* _WRITTEN REQUEST 1_:
Using the Android app explanation below, answer these:
(a) How many memory-mapped files does the hello world app share, and from which directories?
(b) What kind of VMs are Dalvik and ART, and where do they run?
(c) What is the ELF binary compiled from the .dex file, if not an executable?

* _QUOTED TEXT_:
---

A simple hello world app which does nothing except printing Hello World! (no animations, no sounds, no menus), running on Android 9 device:

  • Opens 30+ files, anonymous inodes and UNIX sockets explicitly.
  • Shares 500+ memory-mapped files from /data, /system, /vendor and /dev.
  • Communicates, at least, to Surface Flinger (through Window Manager in system_server) to display something on screen. There can possibly be more IPCs (Binders or others).
  • Needs Activity Manager, Package Manager and possibly other services running in system_server which manage app's classes related to activity creation and permissions.
  • Needs zygote process running to fork VMs for system_server and the app itself.

So all of these requirements must be fulfilled to run ELF binary (shared object: /data/app/com.ravipatel.helloworld.test-*/oat/arm64/base.odex) compiled from APK.

As a comparison, a hello world Java program compiled with GCJ dynamically links to less than 5 libraries. While a similar C program (statically linked) has no runtime dependencies except the required architecture.

I guess it created a Dalkiv process in 'Linux' kernel which was simply a VM that ran the dex bytecode.

No. Dalvik wasn't a Kernel-based Virtual Machine (KVM; if that's what you mean). Both Dalvik and ART are Process VMs which run in userspace.

For ART, the dex bytecode is compiled into instructions in the processor's architecture (happens during the installation process).

It's profile-guided, rarely happens during the installation process.

What is /runtime? Is it a program, a library?

Runtime is an environment in which programs written in a specific language run. ART is a runtime for Java. It mainly consists of native executable binaries / shared libraries (including a VM / interpreter / JIT compiler and OAT compiler) and standard Java class libraries (mostly in the from of .jar files) saved in /system.

Other well-known example is Java Runtime Environment (JRE) by Oracle/Sun which is found on mostly PCs.

Is Android Runtime something that is linked together with the ELF binary generated from dex bytecode?

Correct.

Is this ELF binary simply launched as a Linux process?

No. The ELF binary compiled from .dex file in APK is not an executable but a shared object. So it needs to be loaded in memory along with other dependencies by some other process, which is ART (VM).

So suppose I wanted to run this ELF binary on Linux. Besides ashmem and binder kernel modules, what more would I need? Which libraries do this ELF binary require?

First of all you cannot run the ELF binary on a non-Android Linux system because the binary is not a statically linked executable. But even if it is, there are even bigger constraints, particularly Android's hardware abstraction. binders and ashmem are IPC mechanisms. They make sense only if the processes to whom the app wants to communicate also exist, which is not the case. With Linux based Java SDKs it's relatively easy to achieve.

---

* _Text and element-pointing records_:
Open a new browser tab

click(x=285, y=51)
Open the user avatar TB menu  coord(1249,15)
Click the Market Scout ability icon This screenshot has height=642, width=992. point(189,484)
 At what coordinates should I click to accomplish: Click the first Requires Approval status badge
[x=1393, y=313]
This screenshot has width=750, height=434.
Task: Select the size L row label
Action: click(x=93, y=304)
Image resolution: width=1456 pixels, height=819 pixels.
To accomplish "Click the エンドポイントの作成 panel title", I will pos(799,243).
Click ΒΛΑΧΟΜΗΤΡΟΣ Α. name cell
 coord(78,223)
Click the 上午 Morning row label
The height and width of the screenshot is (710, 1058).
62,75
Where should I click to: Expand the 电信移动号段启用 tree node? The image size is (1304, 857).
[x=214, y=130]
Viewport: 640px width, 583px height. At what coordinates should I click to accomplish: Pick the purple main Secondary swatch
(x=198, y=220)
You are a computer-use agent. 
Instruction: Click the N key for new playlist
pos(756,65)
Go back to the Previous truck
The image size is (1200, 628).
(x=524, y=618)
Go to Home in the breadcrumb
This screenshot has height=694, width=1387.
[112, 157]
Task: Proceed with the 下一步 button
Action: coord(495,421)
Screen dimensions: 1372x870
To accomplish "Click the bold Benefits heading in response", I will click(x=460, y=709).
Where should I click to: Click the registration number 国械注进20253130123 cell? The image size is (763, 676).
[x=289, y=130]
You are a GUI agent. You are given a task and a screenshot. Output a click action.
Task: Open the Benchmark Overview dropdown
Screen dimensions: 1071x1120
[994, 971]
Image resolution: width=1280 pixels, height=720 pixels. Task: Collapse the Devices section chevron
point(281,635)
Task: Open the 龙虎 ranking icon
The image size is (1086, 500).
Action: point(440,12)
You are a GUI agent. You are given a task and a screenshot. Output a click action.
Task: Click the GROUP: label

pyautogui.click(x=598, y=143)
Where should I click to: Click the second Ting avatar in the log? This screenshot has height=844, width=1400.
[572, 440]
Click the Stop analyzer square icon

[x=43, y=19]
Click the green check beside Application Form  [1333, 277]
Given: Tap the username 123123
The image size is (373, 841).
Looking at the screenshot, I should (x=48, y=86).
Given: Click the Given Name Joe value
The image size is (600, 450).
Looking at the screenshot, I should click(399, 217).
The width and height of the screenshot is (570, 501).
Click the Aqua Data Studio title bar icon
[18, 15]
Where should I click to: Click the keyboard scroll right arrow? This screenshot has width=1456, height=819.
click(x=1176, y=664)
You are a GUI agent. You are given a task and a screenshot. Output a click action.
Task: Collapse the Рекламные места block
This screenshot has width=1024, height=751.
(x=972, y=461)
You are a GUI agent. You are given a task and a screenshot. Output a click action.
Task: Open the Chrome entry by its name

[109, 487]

---

* _WRITTEN REQUEST 2_: Select each line of the listing that contains the string "cell", and copy those lines.

* _WORKED SOLUTION 1_:
(a) 500+ memory-mapped files, from /data, /system, /vendor and /dev.
(b) They are Process VMs that run in userspace.
(c) A shared object.

* _WORKED SOLUTION 2_:
Click ΒΛΑΧΟΜΗΤΡΟΣ Α. name cell
Where should I click to: Click the registration number 国械注进20253130123 cell? The image size is (763, 676).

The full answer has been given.